1. What is Data Engineering?

Data Engineering focuses on building the systems and pipelines that move, store, prepare, and transform data so it can be used for analytics, machine learning, and business intelligence.

Key Responsibilities

Build ETL/ELT pipelines

Design data warehouses and data lakes

Ensure data quality, data governance, and data reliability

Optimize data workflows for scalability and performance

Integrate data from diverse sources (databases, APIs, logs, IoT, etc.)

Typical Tools

Big Data: Hadoop, Spark, Flink

Orchestration: Airflow, Dagster, Prefect

Data Warehouses: Snowflake, BigQuery, Redshift

Streaming: Kafka, Kinesis, Pulsar

Databases: Postgres, MySQL, MongoDB, Cassandra

Cloud Platforms: AWS/GCP/Azure (S3, Glue, Dataflow, Databricks)

2. What is MLOps?

MLOps (Machine Learning Operations) is a discipline that applies DevOps principles to the ML lifecycle.
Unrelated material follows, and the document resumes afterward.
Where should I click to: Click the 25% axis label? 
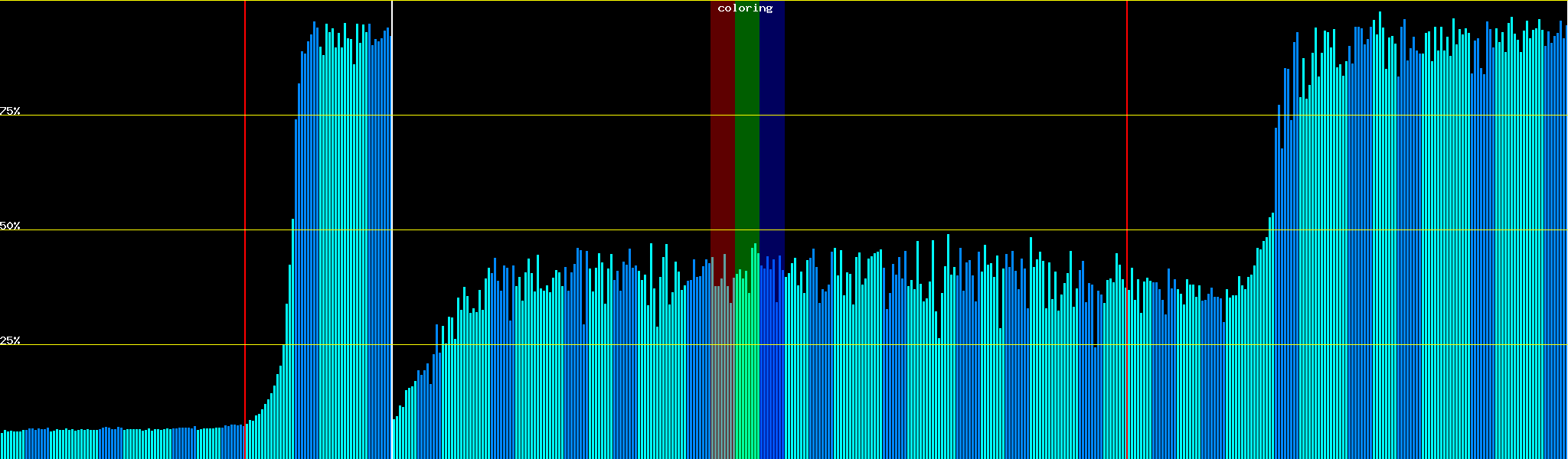10,340
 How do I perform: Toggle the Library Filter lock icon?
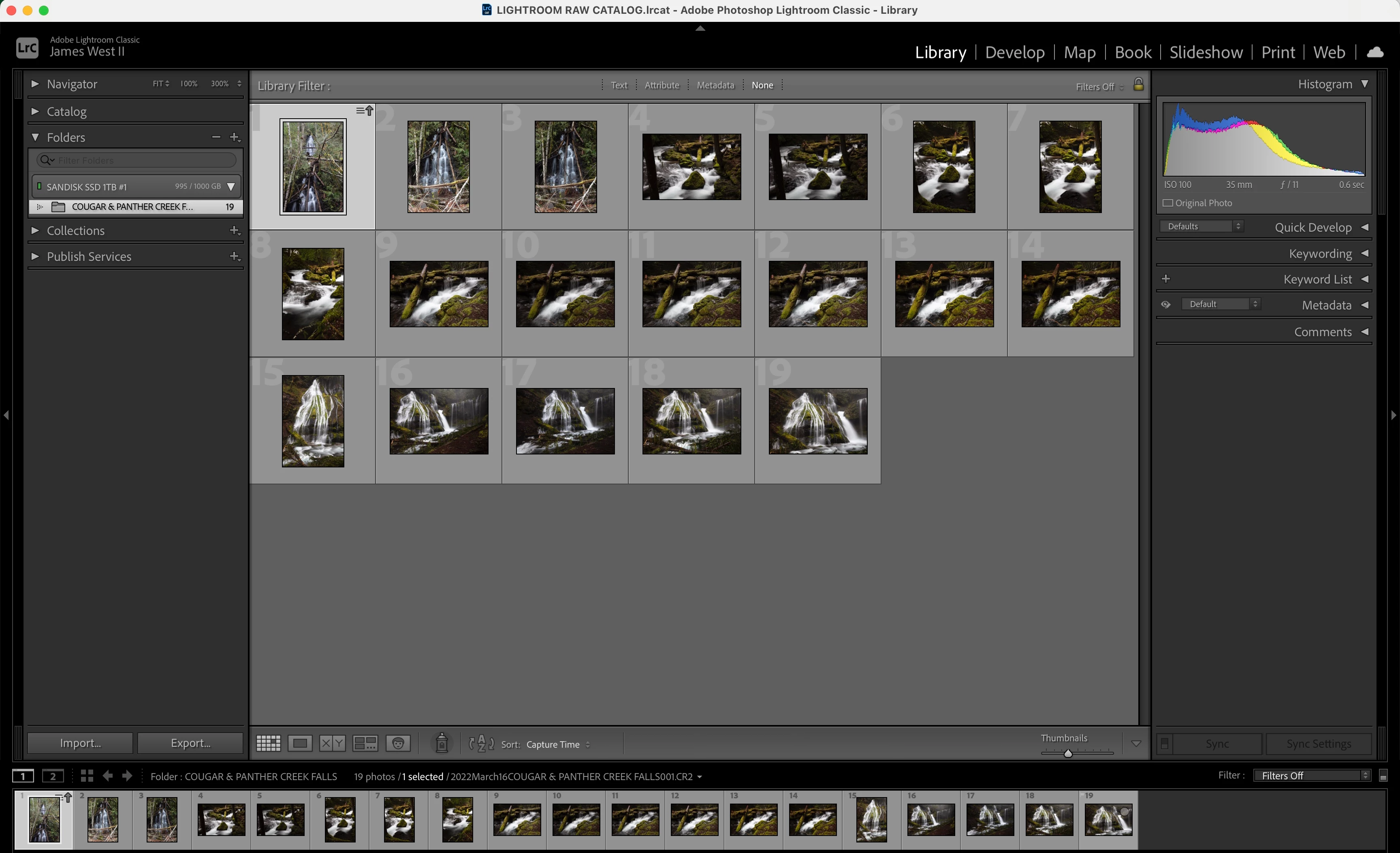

It ensures ML models are reliably trained, deployed, monitored, and maintained in production.

Key Responsibilities

Automate model training, testing, and deployment

Manage model versioning and experiment tracking

Monitor model drift, data drift, and performance

Handle CI/CD for ML

Scale ML systems (batch or real-time inference)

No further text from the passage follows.